Americans certainly don't own a monopoly on bureaucratic battles with their aviation agency. Just ask a Vietnamese farmer that hopes to fly his own invention but find himself fighting the system instead.

With directions from the Internet and an old Russian truck motor, the farmer fulfilled his dream of making his own helicopter. The job took two friends, seven years and $30,000. Now, military officials say he can't fly it, because he didn't get approval to build it. The result: They confiscated the makeshift copter.

"It's my hobby," farmer Le Van Danh told the Associated Press complained by telephone Monday from his hometown of Tay Ninh, in Vietnam's southwest. "I will do whatever I can, including going to the prime minister, to get the permission."

Danh admits the helicopter is still a work in progress, as it only hovers about 18 inches off the ground. "We are in the process of a fifth test of moving forward and backward, left and right," Danh said.

Getting approval to keep working on the chopper won't be easy.

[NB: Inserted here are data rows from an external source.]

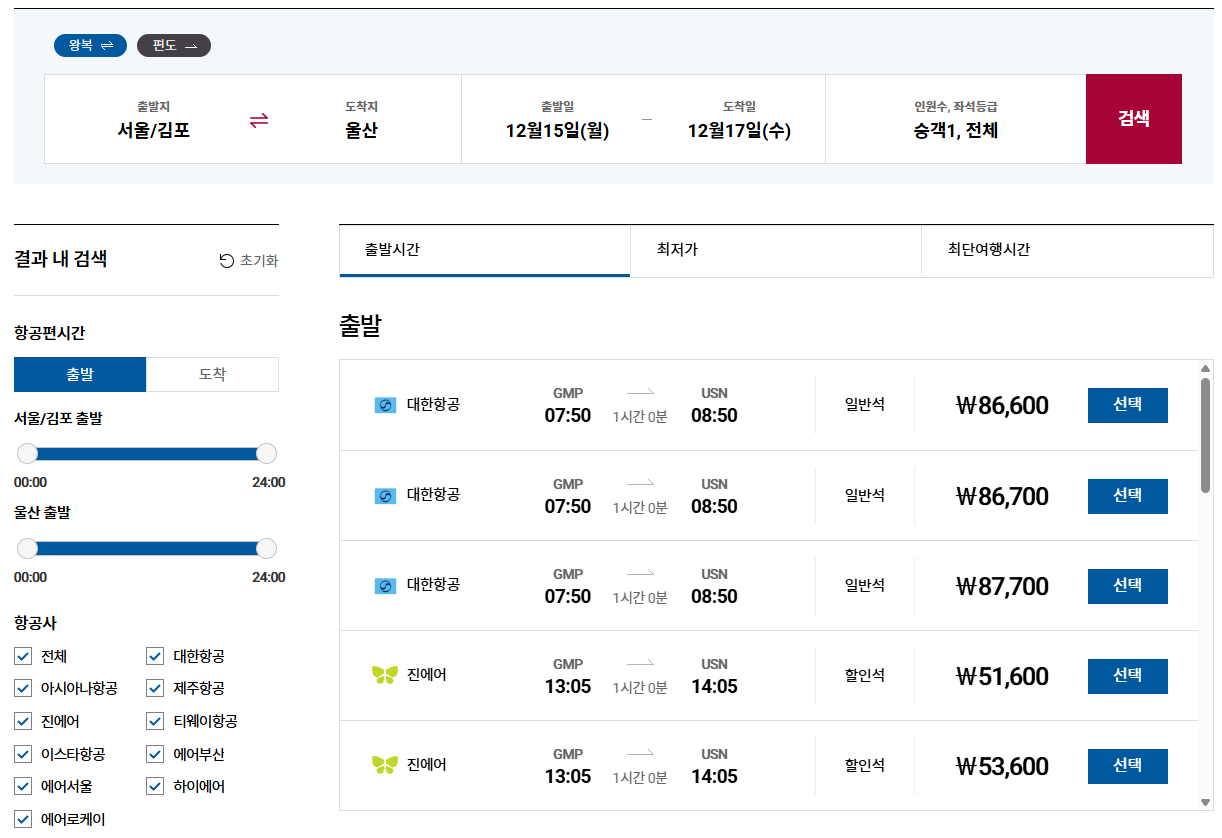Open the passenger and seat class selector
This screenshot has height=838, width=1222.
coord(955,118)
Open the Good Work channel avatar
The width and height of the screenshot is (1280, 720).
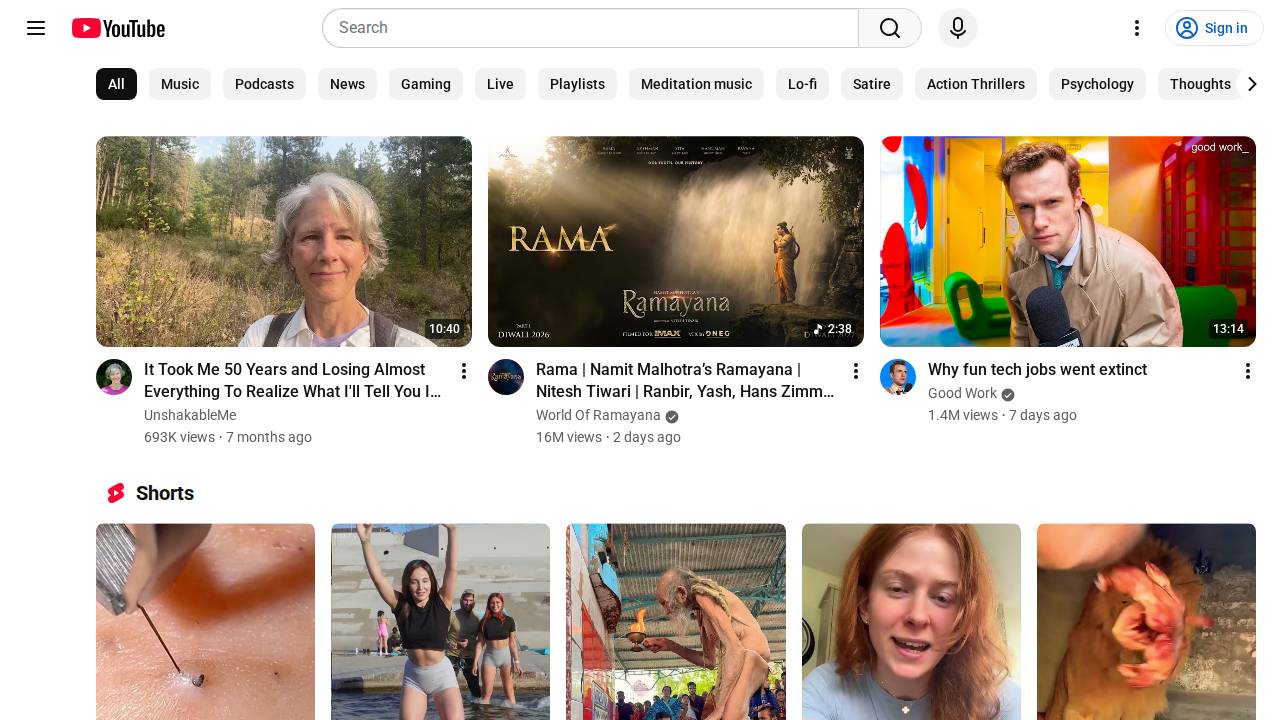pyautogui.click(x=898, y=377)
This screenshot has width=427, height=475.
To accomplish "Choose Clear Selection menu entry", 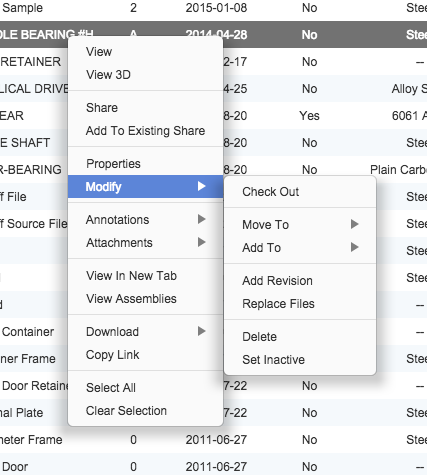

No Vietnamese individual has ever been granted a government license to build an aircraft, said Le Cong Tinh, director of the Air Transport Safety division of the country's Civil Aviation Administration.

Nevertheless, the farmer said he won't give up, vowing to sell his house or 25 acres of land if that's what it takes to get the license. "If I cannot do it, my children or my grandchildren will do it," he said.